Records shown →

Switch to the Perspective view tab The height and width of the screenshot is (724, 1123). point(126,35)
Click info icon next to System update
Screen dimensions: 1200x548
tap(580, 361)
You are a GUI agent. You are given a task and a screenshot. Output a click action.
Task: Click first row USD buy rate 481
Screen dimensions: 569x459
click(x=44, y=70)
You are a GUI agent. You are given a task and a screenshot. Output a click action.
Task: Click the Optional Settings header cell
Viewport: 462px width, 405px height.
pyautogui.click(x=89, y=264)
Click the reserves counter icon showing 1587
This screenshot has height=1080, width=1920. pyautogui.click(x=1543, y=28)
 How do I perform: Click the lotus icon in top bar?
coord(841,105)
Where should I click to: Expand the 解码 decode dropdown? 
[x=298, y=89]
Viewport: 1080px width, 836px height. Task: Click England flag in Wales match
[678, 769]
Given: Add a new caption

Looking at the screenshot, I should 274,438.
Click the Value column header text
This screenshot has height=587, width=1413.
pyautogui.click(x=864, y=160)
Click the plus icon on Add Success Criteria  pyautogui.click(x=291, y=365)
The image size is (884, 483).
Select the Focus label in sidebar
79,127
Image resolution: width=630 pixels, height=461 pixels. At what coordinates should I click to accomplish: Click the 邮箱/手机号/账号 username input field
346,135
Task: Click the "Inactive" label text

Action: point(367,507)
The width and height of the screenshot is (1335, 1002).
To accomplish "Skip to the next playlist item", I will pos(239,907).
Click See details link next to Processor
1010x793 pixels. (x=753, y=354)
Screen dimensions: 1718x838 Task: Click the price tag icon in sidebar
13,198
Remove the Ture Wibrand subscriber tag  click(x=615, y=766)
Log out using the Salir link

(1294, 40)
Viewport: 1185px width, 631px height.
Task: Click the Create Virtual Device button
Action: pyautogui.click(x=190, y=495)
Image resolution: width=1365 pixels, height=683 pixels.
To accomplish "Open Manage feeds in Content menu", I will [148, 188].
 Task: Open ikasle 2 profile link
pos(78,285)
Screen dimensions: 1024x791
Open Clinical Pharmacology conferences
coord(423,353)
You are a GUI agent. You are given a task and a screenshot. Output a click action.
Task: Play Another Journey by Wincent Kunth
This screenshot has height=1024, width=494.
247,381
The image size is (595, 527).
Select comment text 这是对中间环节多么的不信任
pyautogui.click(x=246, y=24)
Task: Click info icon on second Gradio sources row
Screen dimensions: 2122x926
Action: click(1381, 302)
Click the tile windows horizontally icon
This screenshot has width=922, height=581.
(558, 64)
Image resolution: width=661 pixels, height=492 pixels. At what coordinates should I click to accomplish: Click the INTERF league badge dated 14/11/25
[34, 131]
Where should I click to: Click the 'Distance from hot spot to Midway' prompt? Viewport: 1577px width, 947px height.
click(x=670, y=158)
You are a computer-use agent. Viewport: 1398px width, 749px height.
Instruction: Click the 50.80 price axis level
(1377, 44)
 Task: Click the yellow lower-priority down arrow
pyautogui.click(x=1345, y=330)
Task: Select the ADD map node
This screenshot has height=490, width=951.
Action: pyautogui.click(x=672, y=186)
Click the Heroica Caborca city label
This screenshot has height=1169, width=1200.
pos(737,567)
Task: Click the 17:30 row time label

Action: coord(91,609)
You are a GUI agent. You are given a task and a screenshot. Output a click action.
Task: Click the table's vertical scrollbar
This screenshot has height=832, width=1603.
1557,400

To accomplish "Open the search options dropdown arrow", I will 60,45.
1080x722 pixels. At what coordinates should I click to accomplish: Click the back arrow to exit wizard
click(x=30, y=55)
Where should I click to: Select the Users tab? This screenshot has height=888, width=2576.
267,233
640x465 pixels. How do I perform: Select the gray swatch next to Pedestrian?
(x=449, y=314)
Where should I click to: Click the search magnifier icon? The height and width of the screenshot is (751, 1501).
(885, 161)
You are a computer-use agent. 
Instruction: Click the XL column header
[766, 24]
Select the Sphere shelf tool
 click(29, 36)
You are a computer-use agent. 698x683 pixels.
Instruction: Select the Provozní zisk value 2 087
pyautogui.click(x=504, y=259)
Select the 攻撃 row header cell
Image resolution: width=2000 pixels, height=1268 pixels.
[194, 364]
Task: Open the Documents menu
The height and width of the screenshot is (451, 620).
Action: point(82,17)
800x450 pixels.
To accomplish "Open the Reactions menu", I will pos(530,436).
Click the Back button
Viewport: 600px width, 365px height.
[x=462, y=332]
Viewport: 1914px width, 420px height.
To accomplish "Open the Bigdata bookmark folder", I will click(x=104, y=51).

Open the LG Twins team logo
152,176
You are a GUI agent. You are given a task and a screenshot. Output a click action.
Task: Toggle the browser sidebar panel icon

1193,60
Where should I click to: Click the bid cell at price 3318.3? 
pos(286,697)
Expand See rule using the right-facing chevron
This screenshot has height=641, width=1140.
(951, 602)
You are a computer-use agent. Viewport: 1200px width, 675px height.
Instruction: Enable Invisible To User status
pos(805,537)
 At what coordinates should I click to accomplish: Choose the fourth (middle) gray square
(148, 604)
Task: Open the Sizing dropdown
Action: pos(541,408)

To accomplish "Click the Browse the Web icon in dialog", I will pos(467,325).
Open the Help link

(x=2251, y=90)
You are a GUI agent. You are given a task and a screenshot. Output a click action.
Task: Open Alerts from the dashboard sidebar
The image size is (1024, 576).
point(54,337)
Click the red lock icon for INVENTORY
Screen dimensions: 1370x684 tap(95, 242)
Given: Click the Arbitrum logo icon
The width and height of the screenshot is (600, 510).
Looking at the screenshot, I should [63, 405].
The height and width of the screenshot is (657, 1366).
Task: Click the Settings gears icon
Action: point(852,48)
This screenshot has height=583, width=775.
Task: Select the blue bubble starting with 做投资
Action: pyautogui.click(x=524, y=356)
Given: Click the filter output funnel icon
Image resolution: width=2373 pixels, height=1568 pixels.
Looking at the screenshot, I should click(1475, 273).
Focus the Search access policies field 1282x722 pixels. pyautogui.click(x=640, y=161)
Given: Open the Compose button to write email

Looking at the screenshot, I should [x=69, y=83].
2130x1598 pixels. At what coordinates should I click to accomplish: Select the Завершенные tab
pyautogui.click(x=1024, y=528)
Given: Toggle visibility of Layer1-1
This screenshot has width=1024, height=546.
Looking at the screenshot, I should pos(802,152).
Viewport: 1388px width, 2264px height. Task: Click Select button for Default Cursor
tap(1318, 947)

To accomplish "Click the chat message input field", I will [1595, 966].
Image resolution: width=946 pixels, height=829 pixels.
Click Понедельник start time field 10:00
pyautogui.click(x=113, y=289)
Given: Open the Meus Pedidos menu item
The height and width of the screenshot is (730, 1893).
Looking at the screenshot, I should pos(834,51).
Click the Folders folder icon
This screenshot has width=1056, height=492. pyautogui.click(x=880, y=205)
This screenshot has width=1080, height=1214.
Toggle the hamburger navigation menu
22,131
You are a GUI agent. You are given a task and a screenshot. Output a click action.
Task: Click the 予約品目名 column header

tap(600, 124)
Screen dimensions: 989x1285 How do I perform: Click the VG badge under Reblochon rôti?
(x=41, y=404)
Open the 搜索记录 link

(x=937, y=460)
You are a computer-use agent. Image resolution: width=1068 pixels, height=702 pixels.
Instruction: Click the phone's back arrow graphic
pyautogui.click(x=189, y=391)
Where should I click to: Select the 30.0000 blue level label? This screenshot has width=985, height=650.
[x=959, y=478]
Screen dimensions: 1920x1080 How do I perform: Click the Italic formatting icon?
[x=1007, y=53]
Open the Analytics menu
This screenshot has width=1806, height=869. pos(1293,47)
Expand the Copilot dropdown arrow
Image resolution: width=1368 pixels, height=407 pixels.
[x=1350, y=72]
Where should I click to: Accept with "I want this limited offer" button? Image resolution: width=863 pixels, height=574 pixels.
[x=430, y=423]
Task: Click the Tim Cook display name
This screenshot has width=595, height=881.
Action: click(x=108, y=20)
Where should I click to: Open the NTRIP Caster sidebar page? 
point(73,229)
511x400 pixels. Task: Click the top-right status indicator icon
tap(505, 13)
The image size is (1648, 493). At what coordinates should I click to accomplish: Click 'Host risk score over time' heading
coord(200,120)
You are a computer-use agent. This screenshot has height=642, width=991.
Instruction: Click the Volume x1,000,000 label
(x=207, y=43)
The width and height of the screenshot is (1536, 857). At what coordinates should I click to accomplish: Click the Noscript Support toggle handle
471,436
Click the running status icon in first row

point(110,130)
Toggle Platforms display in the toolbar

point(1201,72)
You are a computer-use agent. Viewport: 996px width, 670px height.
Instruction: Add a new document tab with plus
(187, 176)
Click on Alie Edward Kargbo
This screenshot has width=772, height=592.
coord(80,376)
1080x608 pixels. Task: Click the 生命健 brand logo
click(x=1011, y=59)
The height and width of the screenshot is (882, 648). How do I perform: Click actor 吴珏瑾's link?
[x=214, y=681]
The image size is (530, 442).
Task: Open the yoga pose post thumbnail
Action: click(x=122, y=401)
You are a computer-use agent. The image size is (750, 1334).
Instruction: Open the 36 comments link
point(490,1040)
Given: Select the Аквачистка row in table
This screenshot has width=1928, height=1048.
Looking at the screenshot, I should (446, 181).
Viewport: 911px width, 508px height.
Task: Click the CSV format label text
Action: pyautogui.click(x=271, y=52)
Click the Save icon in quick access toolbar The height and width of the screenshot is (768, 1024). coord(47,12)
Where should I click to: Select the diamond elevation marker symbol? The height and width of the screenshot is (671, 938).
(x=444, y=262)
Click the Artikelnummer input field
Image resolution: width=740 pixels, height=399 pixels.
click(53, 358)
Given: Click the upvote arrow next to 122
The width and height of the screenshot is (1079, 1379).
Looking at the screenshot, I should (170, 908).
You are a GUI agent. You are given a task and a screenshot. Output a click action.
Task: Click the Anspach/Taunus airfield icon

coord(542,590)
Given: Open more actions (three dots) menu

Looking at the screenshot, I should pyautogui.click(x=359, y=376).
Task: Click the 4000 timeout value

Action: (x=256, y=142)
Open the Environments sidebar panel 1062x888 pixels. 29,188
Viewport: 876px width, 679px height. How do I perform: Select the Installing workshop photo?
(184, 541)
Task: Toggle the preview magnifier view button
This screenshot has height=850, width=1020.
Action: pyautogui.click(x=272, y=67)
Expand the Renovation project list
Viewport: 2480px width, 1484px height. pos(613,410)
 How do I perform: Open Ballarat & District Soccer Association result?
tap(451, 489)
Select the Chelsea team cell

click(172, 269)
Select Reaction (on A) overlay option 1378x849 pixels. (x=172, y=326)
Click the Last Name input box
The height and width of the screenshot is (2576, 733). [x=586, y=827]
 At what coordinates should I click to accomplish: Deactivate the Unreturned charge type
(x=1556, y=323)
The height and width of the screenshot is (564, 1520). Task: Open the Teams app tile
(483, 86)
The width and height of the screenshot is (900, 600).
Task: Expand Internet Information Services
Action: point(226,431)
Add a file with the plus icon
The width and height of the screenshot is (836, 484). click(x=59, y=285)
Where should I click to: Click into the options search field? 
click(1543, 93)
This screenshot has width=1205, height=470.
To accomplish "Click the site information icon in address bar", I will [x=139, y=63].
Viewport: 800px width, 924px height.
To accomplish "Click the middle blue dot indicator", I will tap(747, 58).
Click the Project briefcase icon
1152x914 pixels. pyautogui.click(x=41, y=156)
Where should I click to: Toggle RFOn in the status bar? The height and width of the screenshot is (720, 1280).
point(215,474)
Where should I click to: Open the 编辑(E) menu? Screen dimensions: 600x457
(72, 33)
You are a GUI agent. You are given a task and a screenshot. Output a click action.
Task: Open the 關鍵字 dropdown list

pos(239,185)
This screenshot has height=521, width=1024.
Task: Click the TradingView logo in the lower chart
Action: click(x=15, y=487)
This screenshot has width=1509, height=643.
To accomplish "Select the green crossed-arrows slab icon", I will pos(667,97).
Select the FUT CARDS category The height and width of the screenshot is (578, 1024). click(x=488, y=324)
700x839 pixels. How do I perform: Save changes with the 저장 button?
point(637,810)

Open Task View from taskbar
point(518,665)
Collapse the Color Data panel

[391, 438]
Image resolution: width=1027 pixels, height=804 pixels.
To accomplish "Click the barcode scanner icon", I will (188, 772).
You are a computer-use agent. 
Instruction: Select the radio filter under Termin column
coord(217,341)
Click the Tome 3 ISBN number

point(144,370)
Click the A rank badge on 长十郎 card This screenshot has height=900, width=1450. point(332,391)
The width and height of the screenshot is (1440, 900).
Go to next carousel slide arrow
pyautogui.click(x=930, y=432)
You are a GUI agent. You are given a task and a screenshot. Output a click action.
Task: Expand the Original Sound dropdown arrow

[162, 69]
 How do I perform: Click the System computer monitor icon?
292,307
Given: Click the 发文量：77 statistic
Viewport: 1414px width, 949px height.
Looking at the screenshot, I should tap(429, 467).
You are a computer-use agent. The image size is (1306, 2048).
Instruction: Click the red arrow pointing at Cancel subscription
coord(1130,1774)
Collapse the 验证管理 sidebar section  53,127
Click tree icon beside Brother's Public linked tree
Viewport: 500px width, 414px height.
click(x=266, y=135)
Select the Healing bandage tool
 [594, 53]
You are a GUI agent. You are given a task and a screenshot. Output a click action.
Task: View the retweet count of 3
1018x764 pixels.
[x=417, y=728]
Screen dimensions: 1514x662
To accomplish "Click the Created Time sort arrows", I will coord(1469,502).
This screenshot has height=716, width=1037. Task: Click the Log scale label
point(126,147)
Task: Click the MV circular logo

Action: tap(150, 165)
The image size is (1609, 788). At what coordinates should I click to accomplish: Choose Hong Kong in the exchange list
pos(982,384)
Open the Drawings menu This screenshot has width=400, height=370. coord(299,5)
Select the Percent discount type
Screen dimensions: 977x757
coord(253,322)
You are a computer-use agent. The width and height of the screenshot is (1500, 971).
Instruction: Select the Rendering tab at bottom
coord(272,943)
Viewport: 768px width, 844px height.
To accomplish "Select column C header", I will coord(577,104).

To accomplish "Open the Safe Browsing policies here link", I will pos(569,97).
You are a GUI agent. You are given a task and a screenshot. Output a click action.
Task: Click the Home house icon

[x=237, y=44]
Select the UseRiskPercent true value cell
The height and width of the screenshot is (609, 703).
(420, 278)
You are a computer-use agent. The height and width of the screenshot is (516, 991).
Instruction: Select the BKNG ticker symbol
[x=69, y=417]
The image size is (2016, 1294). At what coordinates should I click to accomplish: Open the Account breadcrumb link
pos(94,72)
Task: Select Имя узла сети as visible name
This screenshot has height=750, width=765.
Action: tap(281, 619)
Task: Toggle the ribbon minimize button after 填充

Problem →
Please copy, word for word, every line from the first line of the records through the line containing "The image size is (884, 483).", with both of those lines included and nothing else.

Your solution →
Switch to the Perspective view tab The height and width of the screenshot is (724, 1123). point(126,35)
Click info icon next to System update
Screen dimensions: 1200x548
tap(580, 361)
You are a GUI agent. You are given a task and a screenshot. Output a click action.
Task: Click first row USD buy rate 481
Screen dimensions: 569x459
click(x=44, y=70)
You are a GUI agent. You are given a task and a screenshot. Output a click action.
Task: Click the Optional Settings header cell
Viewport: 462px width, 405px height.
pyautogui.click(x=89, y=264)
Click the reserves counter icon showing 1587
This screenshot has height=1080, width=1920. pyautogui.click(x=1543, y=28)
 How do I perform: Click the lotus icon in top bar?
coord(841,105)
Where should I click to: Expand the 解码 decode dropdown? 
[x=298, y=89]
Viewport: 1080px width, 836px height. Task: Click England flag in Wales match
[678, 769]
Given: Add a new caption

Looking at the screenshot, I should 274,438.
Click the Value column header text
This screenshot has height=587, width=1413.
pyautogui.click(x=864, y=160)
Click the plus icon on Add Success Criteria  pyautogui.click(x=291, y=365)
The image size is (884, 483).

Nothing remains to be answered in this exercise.